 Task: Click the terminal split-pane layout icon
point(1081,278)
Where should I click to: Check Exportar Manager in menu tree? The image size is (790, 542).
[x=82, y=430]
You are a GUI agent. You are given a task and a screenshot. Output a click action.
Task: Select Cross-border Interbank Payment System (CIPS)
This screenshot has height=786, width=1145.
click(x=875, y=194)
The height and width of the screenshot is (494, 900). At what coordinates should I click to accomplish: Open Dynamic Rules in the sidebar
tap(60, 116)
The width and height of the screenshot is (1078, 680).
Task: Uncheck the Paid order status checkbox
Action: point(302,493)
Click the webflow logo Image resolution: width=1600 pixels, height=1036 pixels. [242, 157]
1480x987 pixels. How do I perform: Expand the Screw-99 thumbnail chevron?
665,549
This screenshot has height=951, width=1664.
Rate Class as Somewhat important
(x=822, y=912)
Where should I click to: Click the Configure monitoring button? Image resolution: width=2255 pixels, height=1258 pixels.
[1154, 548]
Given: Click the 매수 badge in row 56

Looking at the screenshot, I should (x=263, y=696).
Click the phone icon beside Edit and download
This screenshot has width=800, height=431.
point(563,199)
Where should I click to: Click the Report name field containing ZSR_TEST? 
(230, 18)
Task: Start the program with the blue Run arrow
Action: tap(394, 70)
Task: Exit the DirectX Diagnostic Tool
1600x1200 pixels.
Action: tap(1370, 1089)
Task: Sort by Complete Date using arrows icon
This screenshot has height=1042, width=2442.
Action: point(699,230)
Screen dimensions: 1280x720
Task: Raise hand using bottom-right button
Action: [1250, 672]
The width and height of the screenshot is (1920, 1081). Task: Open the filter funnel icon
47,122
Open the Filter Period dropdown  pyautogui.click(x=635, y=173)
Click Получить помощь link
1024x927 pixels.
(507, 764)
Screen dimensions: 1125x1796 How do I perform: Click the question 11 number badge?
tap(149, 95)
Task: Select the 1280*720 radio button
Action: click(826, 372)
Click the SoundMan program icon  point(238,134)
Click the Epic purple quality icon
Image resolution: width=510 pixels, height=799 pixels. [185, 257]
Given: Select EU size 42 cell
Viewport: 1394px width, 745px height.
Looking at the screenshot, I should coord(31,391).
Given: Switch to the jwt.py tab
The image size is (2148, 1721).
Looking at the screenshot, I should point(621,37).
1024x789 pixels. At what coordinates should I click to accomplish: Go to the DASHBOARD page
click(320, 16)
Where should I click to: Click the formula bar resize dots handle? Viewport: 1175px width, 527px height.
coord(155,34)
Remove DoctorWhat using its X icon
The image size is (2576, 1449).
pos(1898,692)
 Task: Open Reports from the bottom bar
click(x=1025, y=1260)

# # # # # # #

• WHAT YOU NEED TO DO
Reproduce every row above verbatim, with the same characters, spacing, and line breaks.

• COMPLETED EXERCISE
 Task: Click the terminal split-pane layout icon
point(1081,278)
Where should I click to: Check Exportar Manager in menu tree? The image size is (790, 542).
[x=82, y=430]
You are a GUI agent. You are given a task and a screenshot. Output a click action.
Task: Select Cross-border Interbank Payment System (CIPS)
This screenshot has height=786, width=1145.
click(x=875, y=194)
The height and width of the screenshot is (494, 900). At what coordinates should I click to accomplish: Open Dynamic Rules in the sidebar
tap(60, 116)
The width and height of the screenshot is (1078, 680).
Task: Uncheck the Paid order status checkbox
Action: point(302,493)
Click the webflow logo Image resolution: width=1600 pixels, height=1036 pixels. [242, 157]
1480x987 pixels. How do I perform: Expand the Screw-99 thumbnail chevron?
665,549
This screenshot has height=951, width=1664.
Rate Class as Somewhat important
(x=822, y=912)
Where should I click to: Click the Configure monitoring button? Image resolution: width=2255 pixels, height=1258 pixels.
[1154, 548]
Given: Click the 매수 badge in row 56

Looking at the screenshot, I should (x=263, y=696).
Click the phone icon beside Edit and download
This screenshot has width=800, height=431.
point(563,199)
Where should I click to: Click the Report name field containing ZSR_TEST? 
(230, 18)
Task: Start the program with the blue Run arrow
Action: tap(394, 70)
Task: Exit the DirectX Diagnostic Tool
1600x1200 pixels.
Action: tap(1370, 1089)
Task: Sort by Complete Date using arrows icon
This screenshot has height=1042, width=2442.
Action: point(699,230)
Screen dimensions: 1280x720
Task: Raise hand using bottom-right button
Action: [1250, 672]
The width and height of the screenshot is (1920, 1081). Task: Open the filter funnel icon
47,122
Open the Filter Period dropdown  pyautogui.click(x=635, y=173)
Click Получить помощь link
1024x927 pixels.
(507, 764)
Screen dimensions: 1125x1796 How do I perform: Click the question 11 number badge?
tap(149, 95)
Task: Select the 1280*720 radio button
Action: click(826, 372)
Click the SoundMan program icon  point(238,134)
Click the Epic purple quality icon
Image resolution: width=510 pixels, height=799 pixels. [185, 257]
Given: Select EU size 42 cell
Viewport: 1394px width, 745px height.
Looking at the screenshot, I should coord(31,391).
Given: Switch to the jwt.py tab
The image size is (2148, 1721).
Looking at the screenshot, I should point(621,37).
1024x789 pixels. At what coordinates should I click to accomplish: Go to the DASHBOARD page
click(320, 16)
Where should I click to: Click the formula bar resize dots handle? Viewport: 1175px width, 527px height.
coord(155,34)
Remove DoctorWhat using its X icon
The image size is (2576, 1449).
pos(1898,692)
 Task: Open Reports from the bottom bar
click(x=1025, y=1260)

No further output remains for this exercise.